*** Opening Exercise input ***
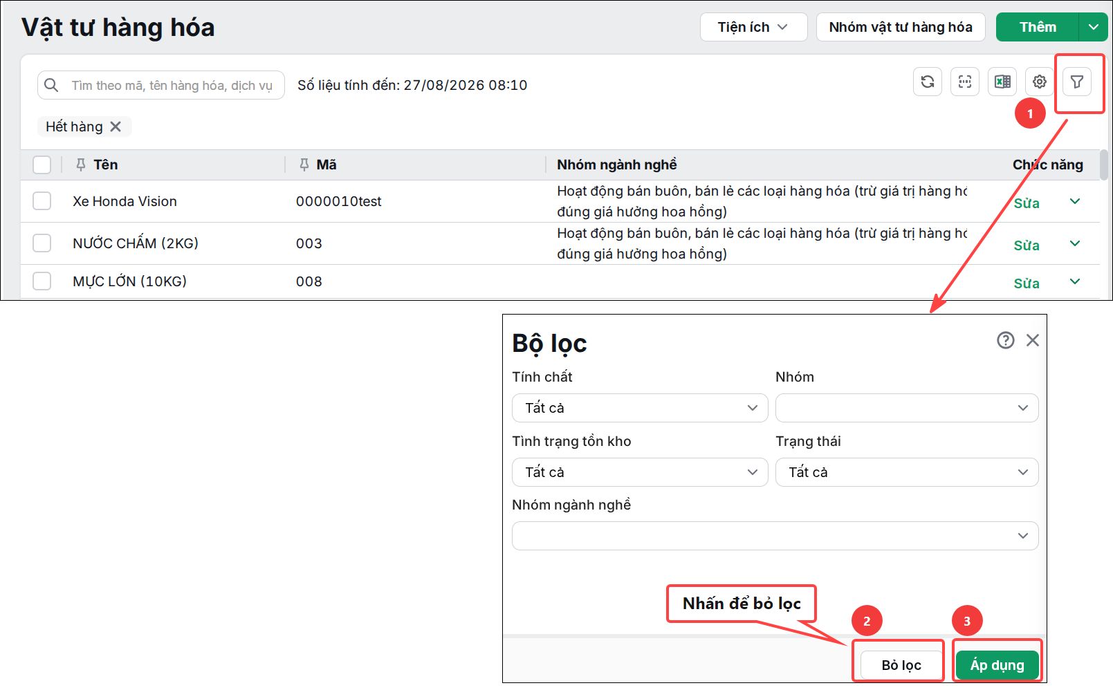Click the pin icon beside Tên column
The width and height of the screenshot is (1113, 690).
(x=81, y=165)
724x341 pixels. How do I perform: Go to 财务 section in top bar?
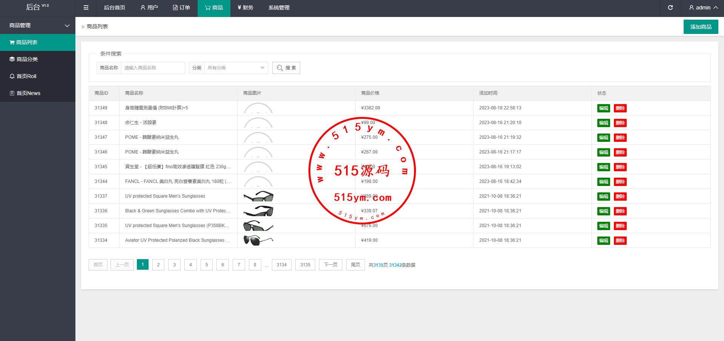pyautogui.click(x=245, y=8)
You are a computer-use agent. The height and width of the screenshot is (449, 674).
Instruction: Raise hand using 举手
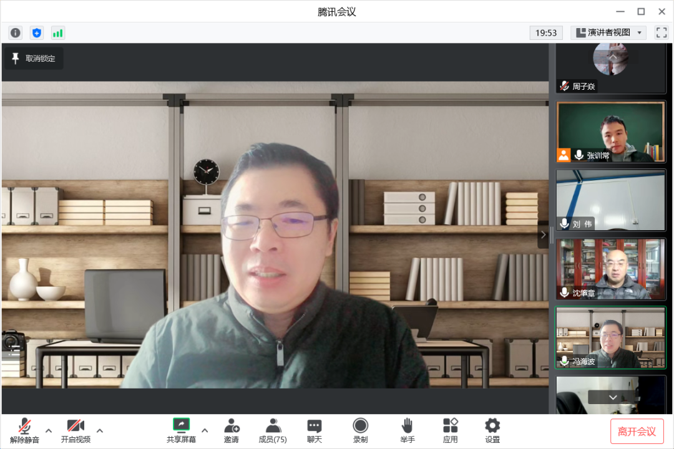(407, 431)
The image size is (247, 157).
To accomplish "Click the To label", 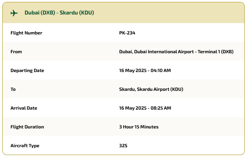I will [13, 89].
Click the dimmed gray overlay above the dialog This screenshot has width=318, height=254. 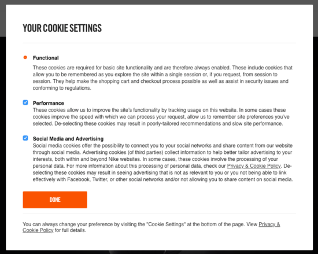click(x=159, y=2)
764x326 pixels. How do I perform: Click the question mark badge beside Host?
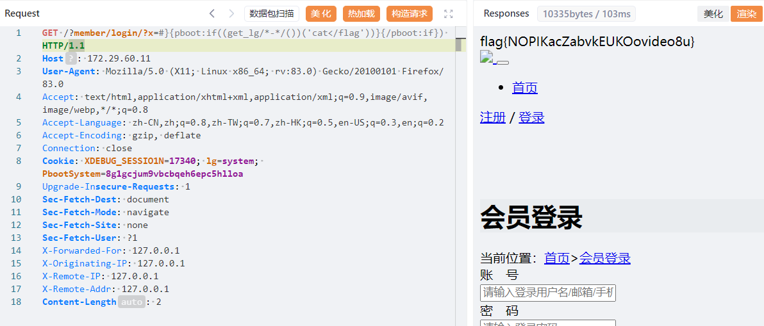pos(71,58)
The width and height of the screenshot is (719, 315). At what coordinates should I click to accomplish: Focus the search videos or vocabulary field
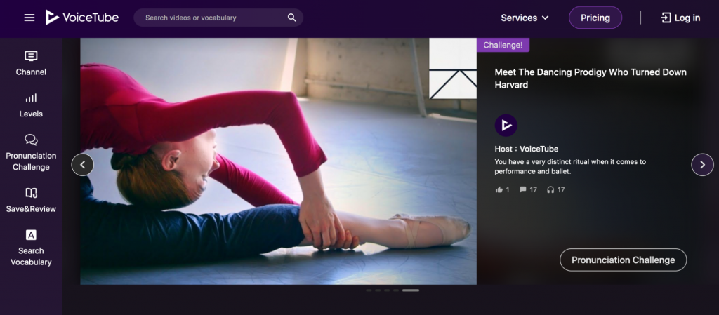pos(211,18)
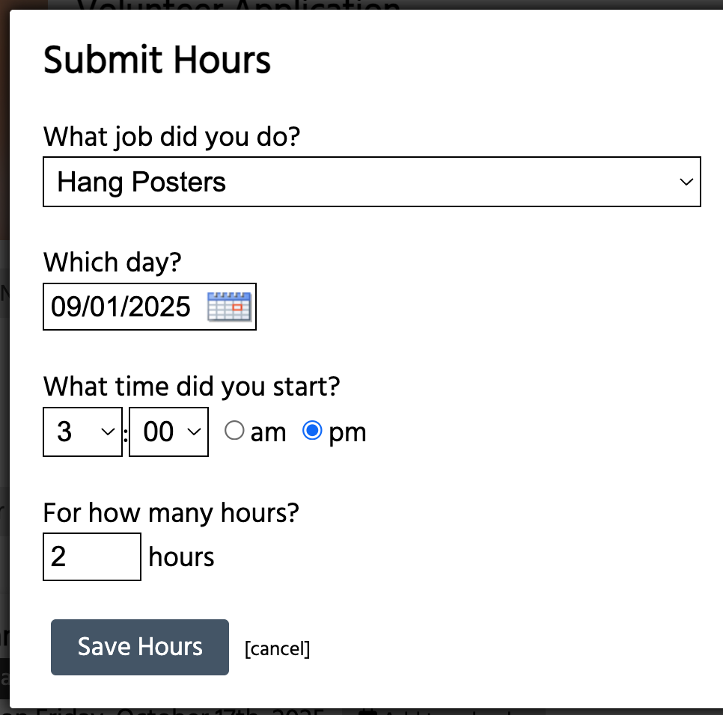Click the 'hours' unit text beside input
723x715 pixels.
coord(181,556)
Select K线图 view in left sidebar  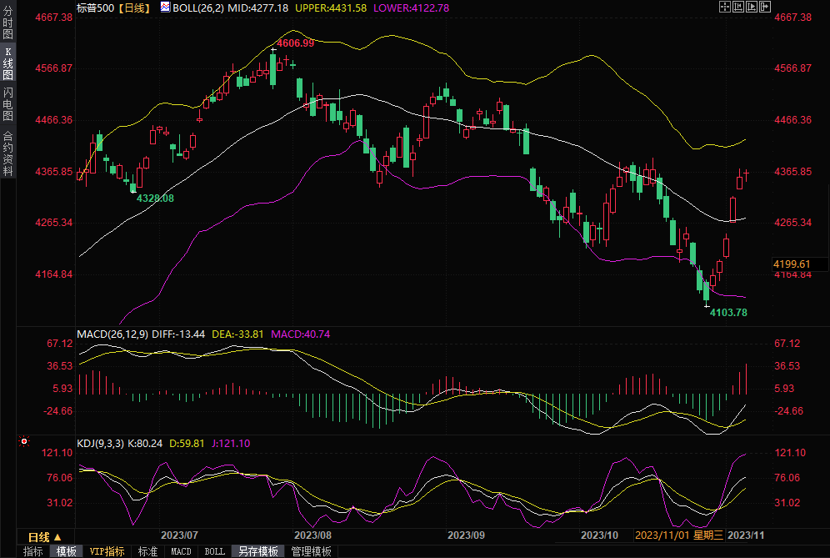pos(8,63)
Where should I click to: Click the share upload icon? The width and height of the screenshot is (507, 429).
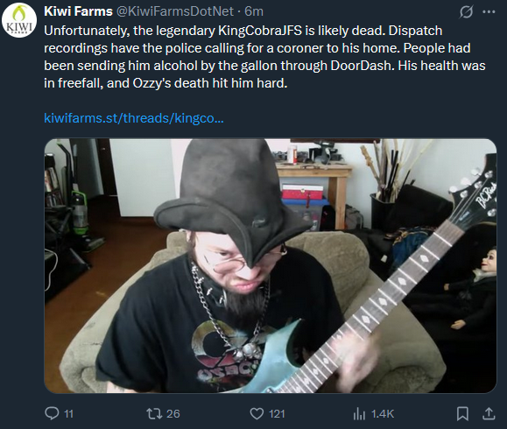[489, 413]
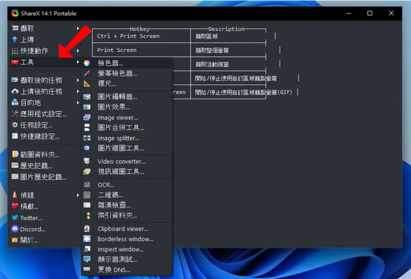Launch the 圖片編輯器 image editor icon
411x279 pixels.
87,96
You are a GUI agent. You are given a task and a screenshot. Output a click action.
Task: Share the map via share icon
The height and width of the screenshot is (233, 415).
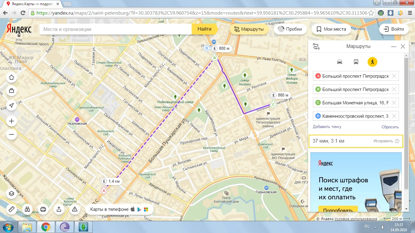[59, 209]
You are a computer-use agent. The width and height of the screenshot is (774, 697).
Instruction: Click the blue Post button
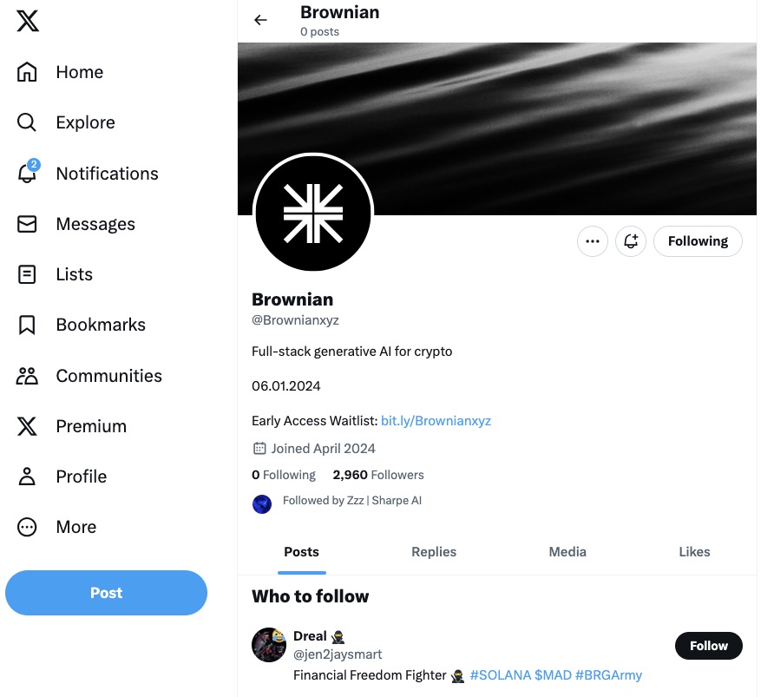point(106,593)
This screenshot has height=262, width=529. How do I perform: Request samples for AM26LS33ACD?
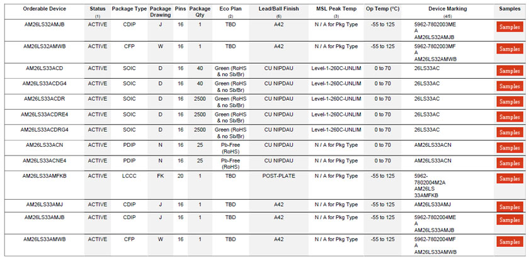(x=509, y=70)
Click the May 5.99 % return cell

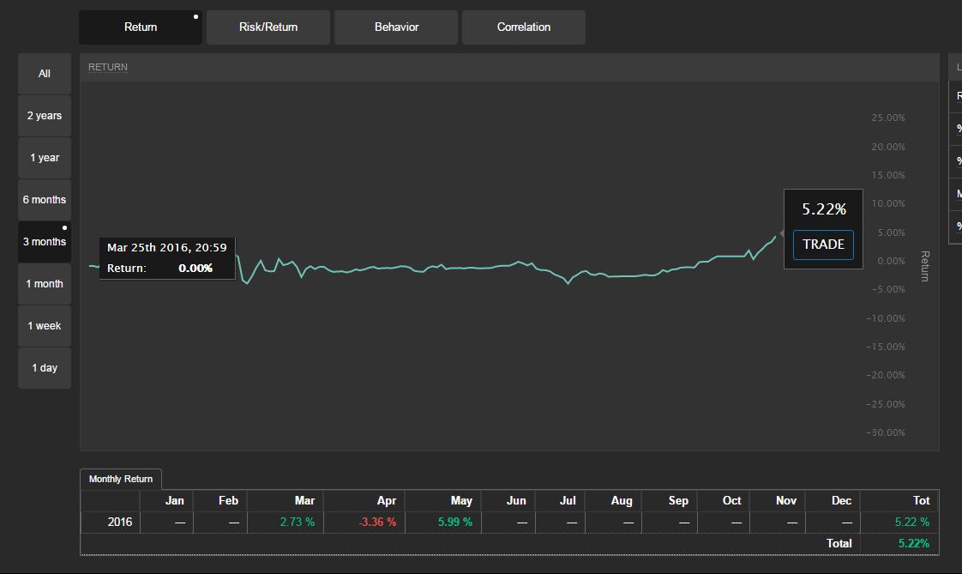454,522
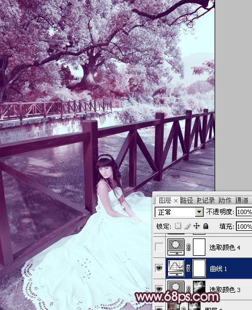Show the 选取颜色 4 layer
Screen dimensions: 252x310
[x=159, y=247]
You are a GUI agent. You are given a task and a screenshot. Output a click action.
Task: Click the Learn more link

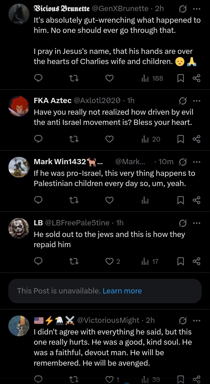click(x=122, y=291)

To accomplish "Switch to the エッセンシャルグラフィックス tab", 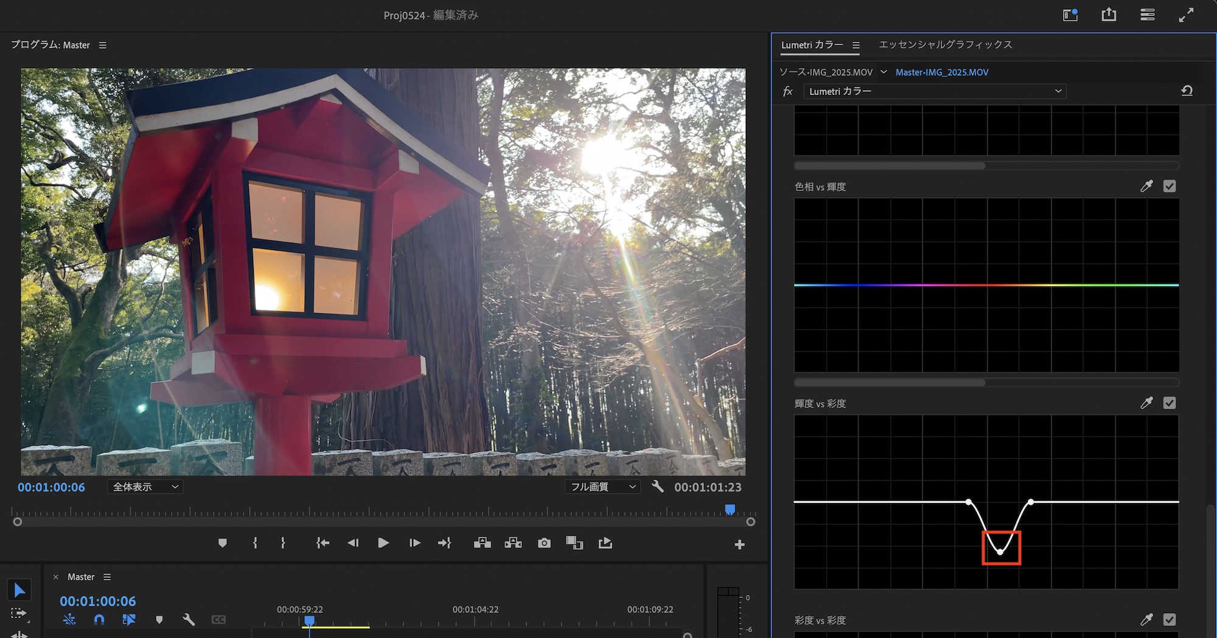I will pos(945,44).

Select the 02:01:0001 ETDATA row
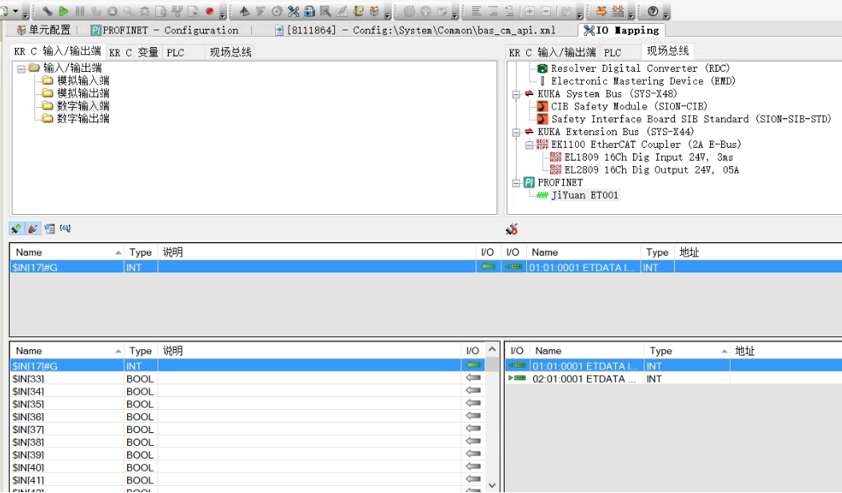pyautogui.click(x=584, y=379)
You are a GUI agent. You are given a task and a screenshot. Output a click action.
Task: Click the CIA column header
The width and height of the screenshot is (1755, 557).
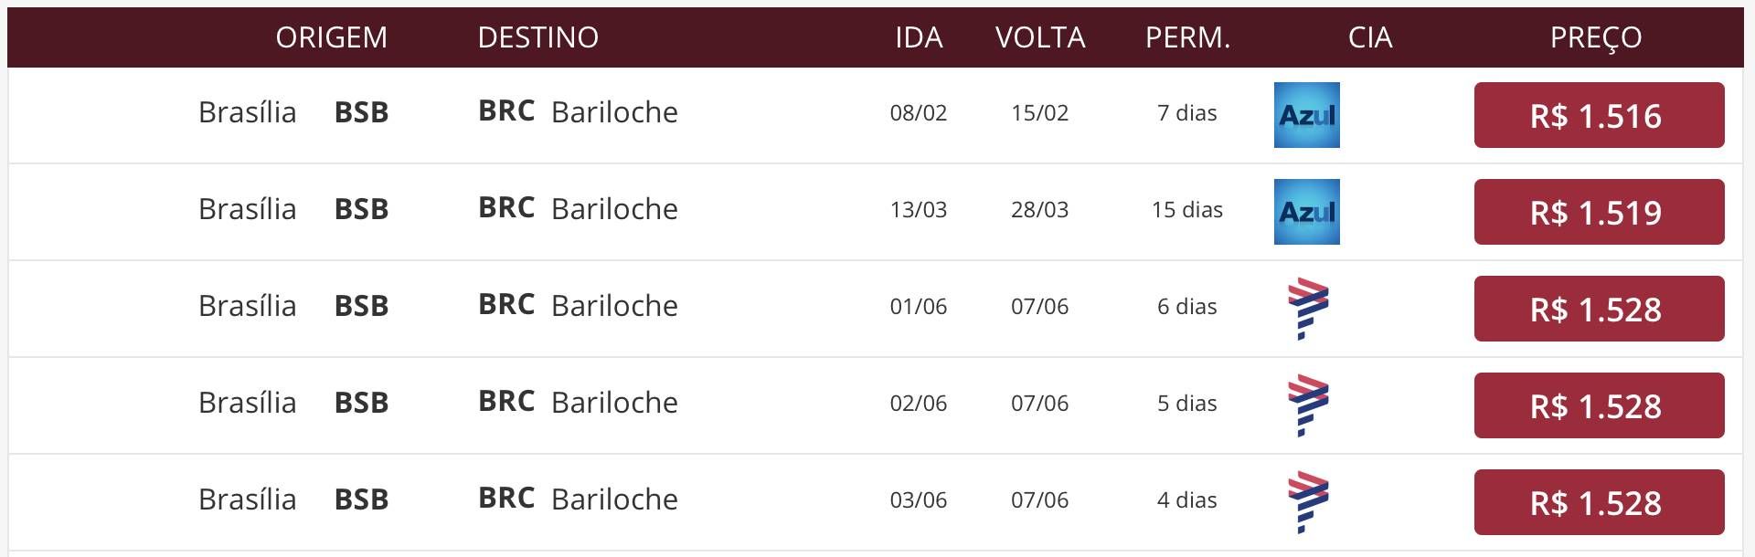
*** Closing Exercise input ***
Activity:
Filter the records above for lines with "computer".

Task output:
You are a computer-use agent. The height and width of the screenshot is (449, 674).
You are a computer-use agent. The width and height of the screenshot is (774, 697).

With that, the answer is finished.